--- DATA SHOWN ---

☆ ☆ ☆

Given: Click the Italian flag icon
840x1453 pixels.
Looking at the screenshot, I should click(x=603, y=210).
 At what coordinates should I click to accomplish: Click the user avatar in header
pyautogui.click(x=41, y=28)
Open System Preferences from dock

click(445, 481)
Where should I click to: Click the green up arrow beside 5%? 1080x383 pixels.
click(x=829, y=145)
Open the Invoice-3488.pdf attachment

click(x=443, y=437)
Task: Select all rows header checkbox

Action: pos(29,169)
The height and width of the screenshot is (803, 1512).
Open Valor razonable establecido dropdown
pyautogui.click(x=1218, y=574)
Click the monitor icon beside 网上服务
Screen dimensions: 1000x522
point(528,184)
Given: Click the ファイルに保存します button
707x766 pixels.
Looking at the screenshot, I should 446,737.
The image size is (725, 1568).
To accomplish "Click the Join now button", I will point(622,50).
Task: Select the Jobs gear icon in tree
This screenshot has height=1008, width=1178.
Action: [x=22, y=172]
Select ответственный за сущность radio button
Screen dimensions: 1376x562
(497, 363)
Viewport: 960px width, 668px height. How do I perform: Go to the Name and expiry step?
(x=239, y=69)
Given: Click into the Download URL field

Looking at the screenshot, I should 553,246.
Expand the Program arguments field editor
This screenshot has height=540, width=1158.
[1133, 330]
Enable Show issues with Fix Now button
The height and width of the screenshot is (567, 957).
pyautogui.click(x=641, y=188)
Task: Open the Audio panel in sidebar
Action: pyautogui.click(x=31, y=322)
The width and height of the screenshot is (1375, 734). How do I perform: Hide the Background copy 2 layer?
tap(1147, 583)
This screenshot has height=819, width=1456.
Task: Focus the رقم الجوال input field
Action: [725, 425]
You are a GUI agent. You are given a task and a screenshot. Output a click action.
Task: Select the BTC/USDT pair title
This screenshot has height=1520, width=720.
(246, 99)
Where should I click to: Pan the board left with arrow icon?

☆ ☆ ☆

--- EXERCISE DESCRIPTION ---
The reply should consist of all the records, repeated exactly.

--- TASK RESPONSE ---
Given: Click the Italian flag icon
840x1453 pixels.
Looking at the screenshot, I should click(x=603, y=210).
 At what coordinates should I click to accomplish: Click the user avatar in header
pyautogui.click(x=41, y=28)
Open System Preferences from dock

click(445, 481)
Where should I click to: Click the green up arrow beside 5%? 1080x383 pixels.
click(x=829, y=145)
Open the Invoice-3488.pdf attachment

click(x=443, y=437)
Task: Select all rows header checkbox

Action: pos(29,169)
The height and width of the screenshot is (803, 1512).
Open Valor razonable establecido dropdown
pyautogui.click(x=1218, y=574)
Click the monitor icon beside 网上服务
Screen dimensions: 1000x522
point(528,184)
Given: Click the ファイルに保存します button
707x766 pixels.
Looking at the screenshot, I should 446,737.
The image size is (725, 1568).
To accomplish "Click the Join now button", I will point(622,50).
Task: Select the Jobs gear icon in tree
This screenshot has height=1008, width=1178.
Action: [x=22, y=172]
Select ответственный за сущность radio button
Screen dimensions: 1376x562
(497, 363)
Viewport: 960px width, 668px height. How do I perform: Go to the Name and expiry step?
(x=239, y=69)
Given: Click into the Download URL field

Looking at the screenshot, I should 553,246.
Expand the Program arguments field editor
This screenshot has height=540, width=1158.
[1133, 330]
Enable Show issues with Fix Now button
The height and width of the screenshot is (567, 957).
pyautogui.click(x=641, y=188)
Task: Open the Audio panel in sidebar
Action: pyautogui.click(x=31, y=322)
The width and height of the screenshot is (1375, 734). How do I perform: Hide the Background copy 2 layer?
tap(1147, 583)
This screenshot has height=819, width=1456.
Task: Focus the رقم الجوال input field
Action: [725, 425]
You are a GUI agent. You are given a task and a screenshot. Output a click action.
Task: Select the BTC/USDT pair title
This screenshot has height=1520, width=720.
(246, 99)
Where should I click to: Pan the board left with arrow icon?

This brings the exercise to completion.